Locate and copy each line in the data that contains the word "agent".

==== Excerpted data ====

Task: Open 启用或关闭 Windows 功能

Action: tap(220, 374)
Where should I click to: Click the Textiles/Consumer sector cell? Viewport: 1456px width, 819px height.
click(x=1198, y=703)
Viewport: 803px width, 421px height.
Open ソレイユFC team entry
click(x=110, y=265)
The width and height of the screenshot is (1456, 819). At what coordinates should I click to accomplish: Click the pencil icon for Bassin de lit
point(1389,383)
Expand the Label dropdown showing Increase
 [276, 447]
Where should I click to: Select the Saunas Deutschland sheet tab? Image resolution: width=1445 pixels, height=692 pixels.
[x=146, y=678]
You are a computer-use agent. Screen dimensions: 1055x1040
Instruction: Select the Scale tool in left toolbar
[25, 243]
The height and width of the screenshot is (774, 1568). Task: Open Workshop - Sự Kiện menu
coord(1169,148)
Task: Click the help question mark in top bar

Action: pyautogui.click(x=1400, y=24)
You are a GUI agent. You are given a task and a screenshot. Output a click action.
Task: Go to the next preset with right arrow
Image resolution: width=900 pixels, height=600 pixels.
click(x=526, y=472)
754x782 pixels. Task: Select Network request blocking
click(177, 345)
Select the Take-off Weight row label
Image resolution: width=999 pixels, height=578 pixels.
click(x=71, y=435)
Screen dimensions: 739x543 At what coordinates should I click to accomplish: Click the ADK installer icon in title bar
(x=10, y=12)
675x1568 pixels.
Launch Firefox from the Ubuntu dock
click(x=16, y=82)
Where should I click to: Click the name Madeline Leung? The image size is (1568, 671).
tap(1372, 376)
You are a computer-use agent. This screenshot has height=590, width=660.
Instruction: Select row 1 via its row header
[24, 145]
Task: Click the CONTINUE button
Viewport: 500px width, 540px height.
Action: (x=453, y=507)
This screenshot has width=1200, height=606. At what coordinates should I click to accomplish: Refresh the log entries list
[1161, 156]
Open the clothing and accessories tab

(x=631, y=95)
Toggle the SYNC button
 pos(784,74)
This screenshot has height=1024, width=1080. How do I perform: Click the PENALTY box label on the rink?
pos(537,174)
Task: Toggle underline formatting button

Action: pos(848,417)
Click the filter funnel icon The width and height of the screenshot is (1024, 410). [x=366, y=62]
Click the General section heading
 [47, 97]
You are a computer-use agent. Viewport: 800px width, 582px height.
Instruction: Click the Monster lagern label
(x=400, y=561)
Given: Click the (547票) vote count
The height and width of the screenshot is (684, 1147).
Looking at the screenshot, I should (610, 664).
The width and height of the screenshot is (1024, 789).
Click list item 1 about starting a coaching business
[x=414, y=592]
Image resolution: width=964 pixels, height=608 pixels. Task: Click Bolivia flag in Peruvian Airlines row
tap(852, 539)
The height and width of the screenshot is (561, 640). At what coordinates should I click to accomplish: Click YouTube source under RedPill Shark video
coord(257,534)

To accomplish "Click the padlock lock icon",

====

Exercise solution:
You are a computer-use agent. Screen dimensions: 1055x1040
You are a GUI agent. You are given a task and a screenshot. Output a click action.
You are a computer-use agent. This screenshot has height=590, width=660.
You are a computer-use agent. Viewport: 800px width, 582px height.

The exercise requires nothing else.